Dunque, sebbene le vaccinazioni abbiano superato quota 15 mila e con le dosi in arrivo nei prossimi mesi, entro luglio si potrebbe arrivare a vaccinare il 70% degli adulti, manca comunque all’appello la fascia da 1 a 18 anni. A ipotizzare che nell’arco di un paio di mesi, tra agosto e settembre, avremmo potuto raggiungere l’immunità di gregge era stata Maria Stella Gelmini, ministro per gli affari regionali.
Ma come spiega Pregliasco “l’immunità di gregge a settembre non riusciremo a raggiungerla in senso stretto perché i vaccini non si stanno facendo a tutti: solo dai maggiorenni in su. Per i più giovani gli studi sono ancora in corso. E abbiamo visto che i piccoli sono dei veri untori della malattia”. “E comunque, anche quando questi studi saranno pronti, credo presto, poi ci vorranno le dosi di vaccino, e magari ci vorrà anche la voglia di vaccinarsi”.
Dunque “l’obiettivo è un aspetto tendenziale ‘verso’ l’immunità di gregge e di risultato e di normalizzazione”. “Il primo giro di questa campagna vaccinale – precisa il virologo – servirà per abbassare in modo molto evidente l’incidenza della malattia e ci permetterà di vivere meglio”.
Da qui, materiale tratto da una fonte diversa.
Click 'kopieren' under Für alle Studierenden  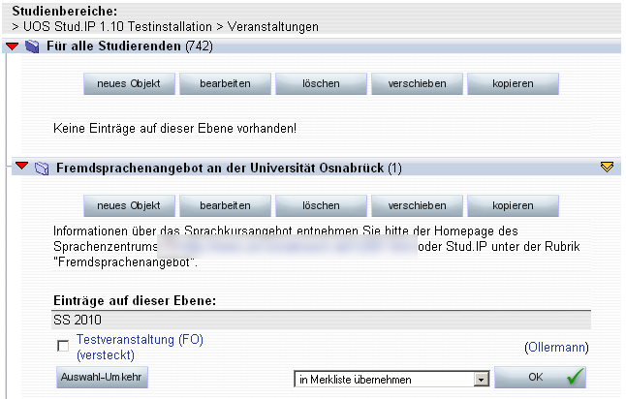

Questo virus non se ne andrà tanto facilmente “di fatto, resterà con noi almeno per altri due anni”, quindi fino all’estate del 2023, questa la previsione di Pregliasco “e dovremo fare delle dosi di richiamo come per l’influenza, con dei vaccini aggiornati con le varianti che ci saranno”.
Accorciare i tempi sta anche alla nostra responsabilità: “potremo aprire davvero se non esagereremo in questa fase iniziale”. “Il rischio calcolato” di cui ha parlato il presidente del Consiglio Mario Draghi “ha comunque un prezzo da pagare, vuol dire casi. Dobbiamo capire che non è un ‘liberi tutti’ come avvenuto l’anno scorso. Ma mi rendo conto che la misura era necessaria. Alcuni colleghi sono stati più ‘severi’ nel commentare le decisioni di Draghi. Penso siano decisioni politiche, con la ‘P’ maiuscola, nel senso di una scelta di sintesi e di mediazione tra esigenze di sanità pubblica in senso stringente e di vita“.
Tra pochi giorni si celebrerà la giornata nazionale della lotta alla trombosi, e molti esperti dicono che si rischia di più con il covid che a farsi vaccinare, quale che sia il vaccino utilizzato. “Sono assolutamente d’accordo. Il solo fumare, al di là degli altri guai che causa, determina un rischio di trombosi 500 volte maggiore. E noi accettiamo questo rischio sul fumo, in modo anche più stupido, in quanto non ci da alcun vantaggio”, e magari rifiutiamo un vaccino che ci può salvare la vita.